Sports writer preyed on girl after highlighting 'cunning of paedophiles'
Tom Humphries could face 10 years for child sex offences
When news spread of journalist Tom Humphries' arrest on child sex charges in 2012, it sent shock waves through media and sporting circles.
Although his name did not appear in the press at the time, the story still became widely known through word of mouth and was a topic of discussion in sports grounds and pubs.
At the time, Humphries was one of the most revered sports journalists in the country.
He could do things with his laptop and notebook that few others could.
His central role in the Saipan affair in 2002, where his interview with Roy Keane triggered the furious row which led to the Ireland soccer captain being sent home from the World Cup, cemented his reputation.
There were also well received sports books, such as Dublin V Kerry, which many consider to be the definitive account of the 1970s rivalry between Gaelic football's most decorated teams.
All of this changed with his arrest. He has not graced the pages of the 'Irish Times' since and is no longer employed by the newspaper.
It declined to comment yesterday, with a spokesperson saying it would issue a statement when the legal process is completed.

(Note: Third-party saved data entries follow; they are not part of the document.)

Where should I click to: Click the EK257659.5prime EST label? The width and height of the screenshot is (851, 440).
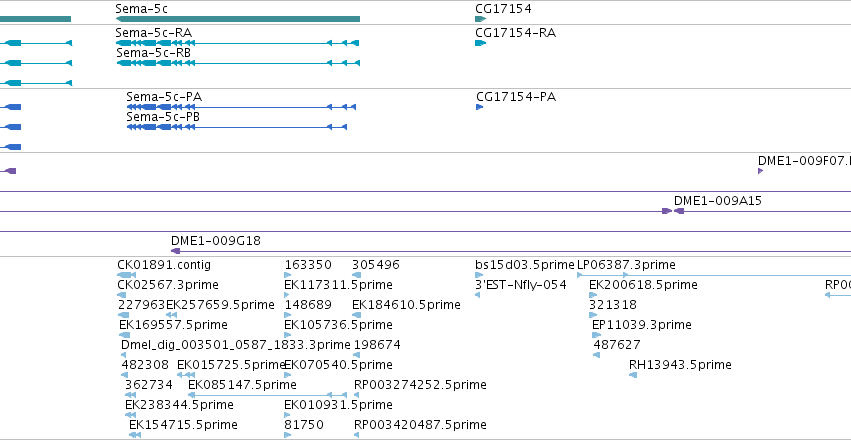(x=220, y=305)
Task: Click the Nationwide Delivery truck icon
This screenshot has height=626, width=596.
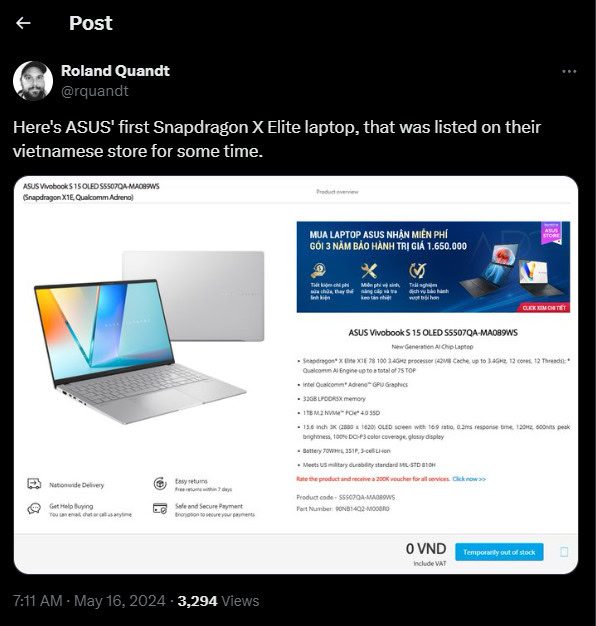Action: pos(34,483)
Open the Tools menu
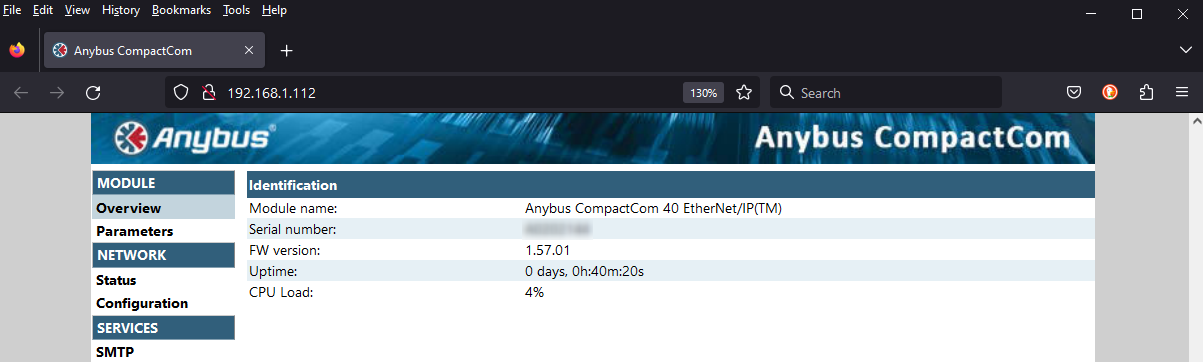Image resolution: width=1203 pixels, height=362 pixels. tap(237, 10)
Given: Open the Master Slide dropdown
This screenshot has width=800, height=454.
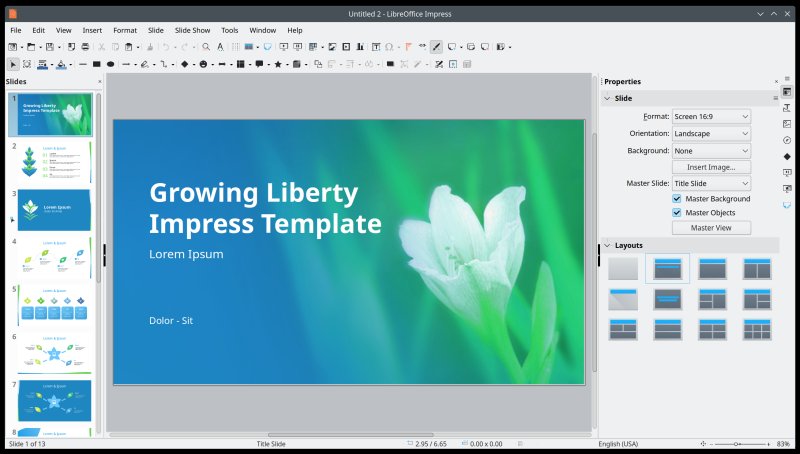Looking at the screenshot, I should (711, 184).
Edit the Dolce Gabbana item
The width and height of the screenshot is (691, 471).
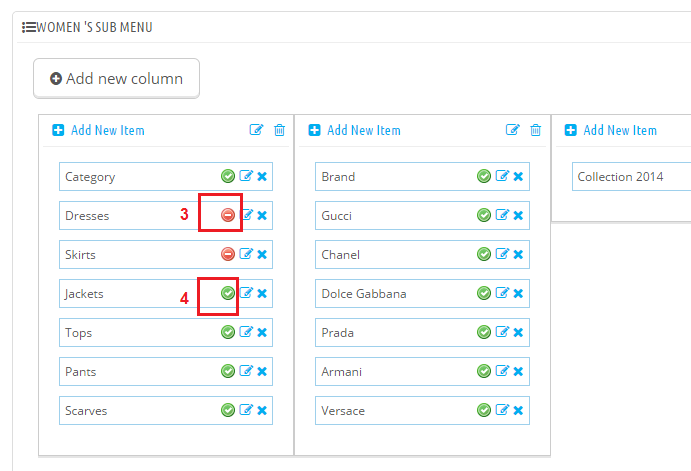tap(502, 293)
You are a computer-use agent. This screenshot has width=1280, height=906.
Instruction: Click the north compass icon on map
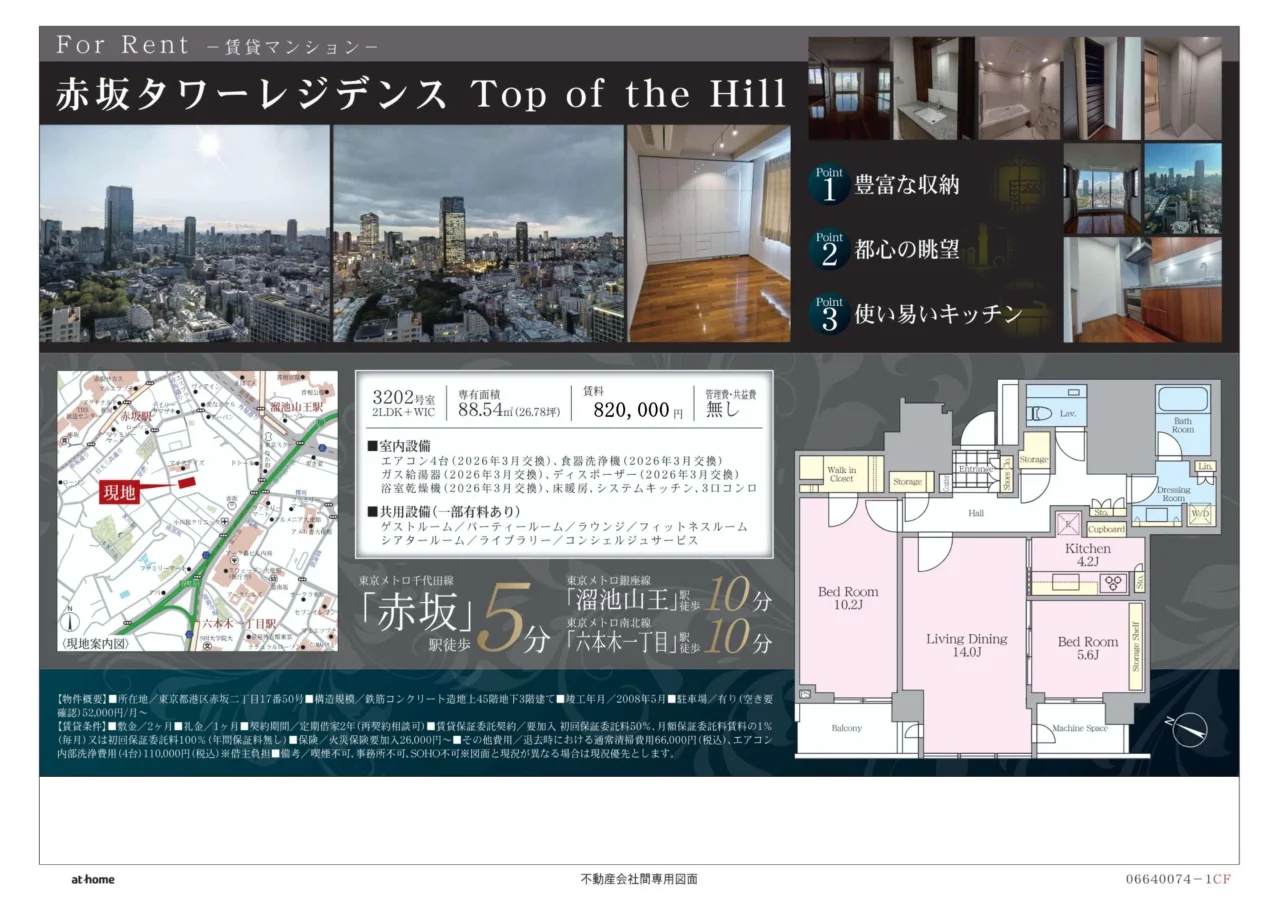(x=72, y=620)
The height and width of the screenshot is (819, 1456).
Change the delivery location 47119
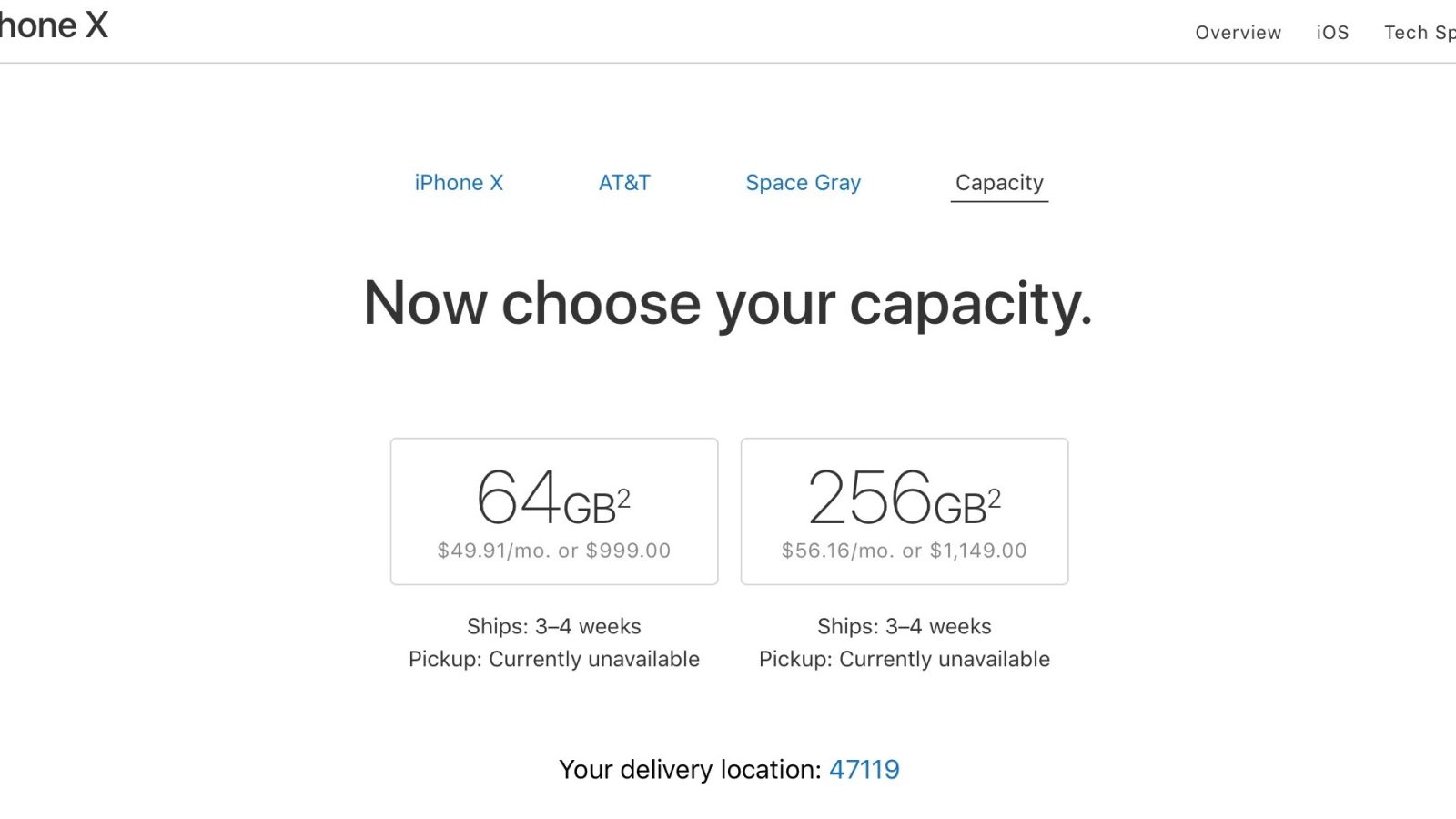pyautogui.click(x=864, y=769)
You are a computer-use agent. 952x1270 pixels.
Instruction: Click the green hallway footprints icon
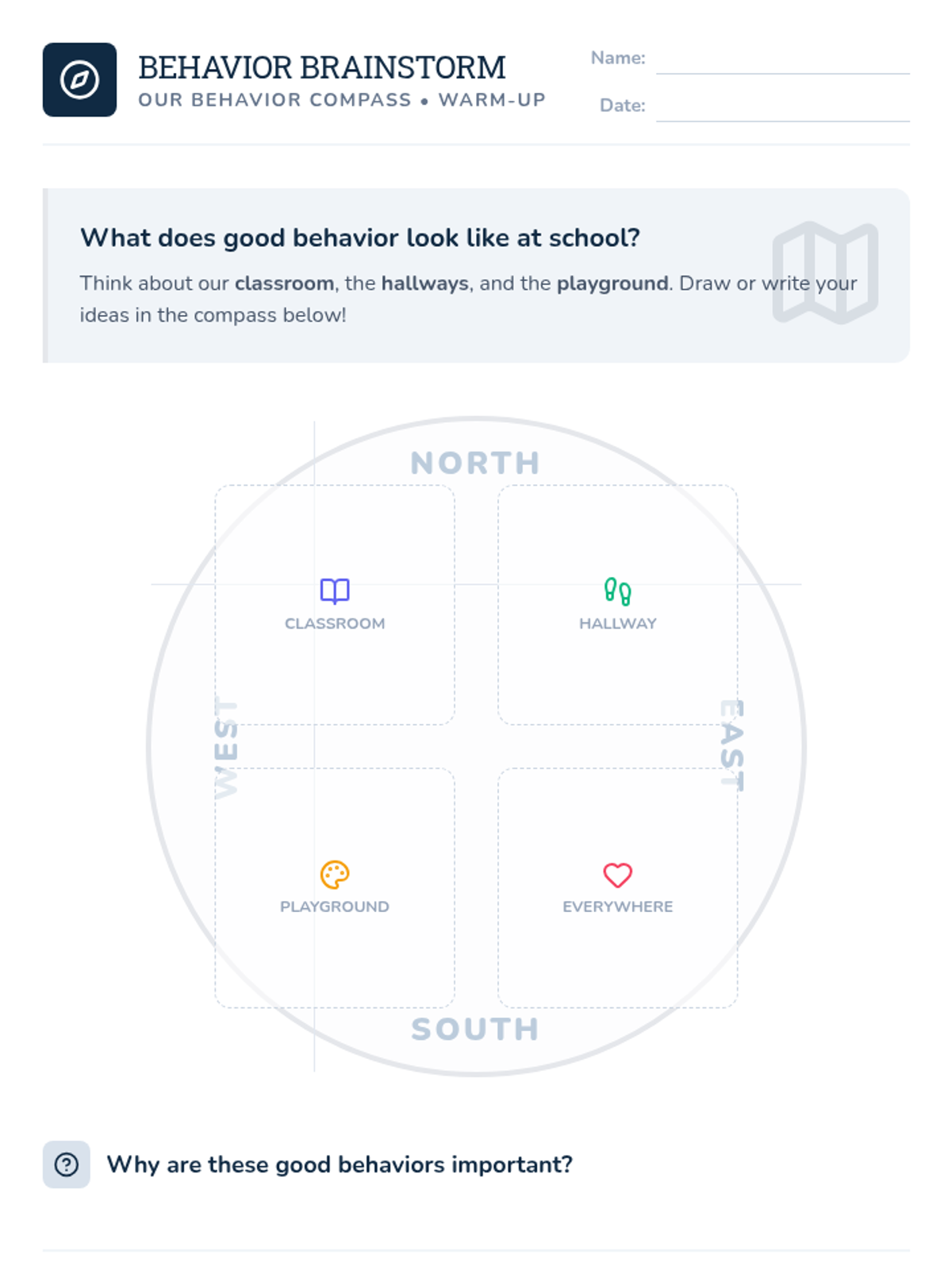click(x=617, y=591)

His articles remain available on the newspaper's website and it is unclear whether this is a situation that will be reviewed in light of his admission of sexually exploiting and defiling a girl under the age of 17.
Humphries' activities have left a sour taste in the mouths of sports fans who enjoyed his articles and books.
One leaving a particularly bad taste is an article penned in 1998 in which he wrote about a visit he made to Toronto where paedophiles had infiltrated the junior ranks of a hockey team.
The article ruminated on the "cunning of paedophiles".
"Sport, with its youth and its trips and its opportunity for building relationships between coaches and participants, is a fine feeding ground for those few sick minds who prey on kids," he wrote.
Humphries paid tribute to one young man who broke through the wall of silence to blow the whistle.
He lamented how the whistleblower took his own life just days after one of the paedophiles was sentenced to two years in jail and chemical castration.
The piece lauded programmes introduced in Canada to safeguard children as a result of the scandal.
These involved screening, police checks and reference checks.
"None of us can afford the complacency of thinking we live in a bulletproof world," he wrote.
"The solution, if there is one at all, lies in education and in the denial of opportunity."
Reading those words today is somewhat chilling.
We now know that 12 years after they were published Humphries was engaged in sexual acts with an underage girl at an apartment in Dublin.
We also know he sexually exploited the same child by inviting her to engage or participate in a sexually explicit, indecent or obscene acts on various dates in 2010 and 2011.
The full circumstances have yet to be disclosed.
A fuller picture of his activities will most likely emerge at a sentencing hearing scheduled for next month.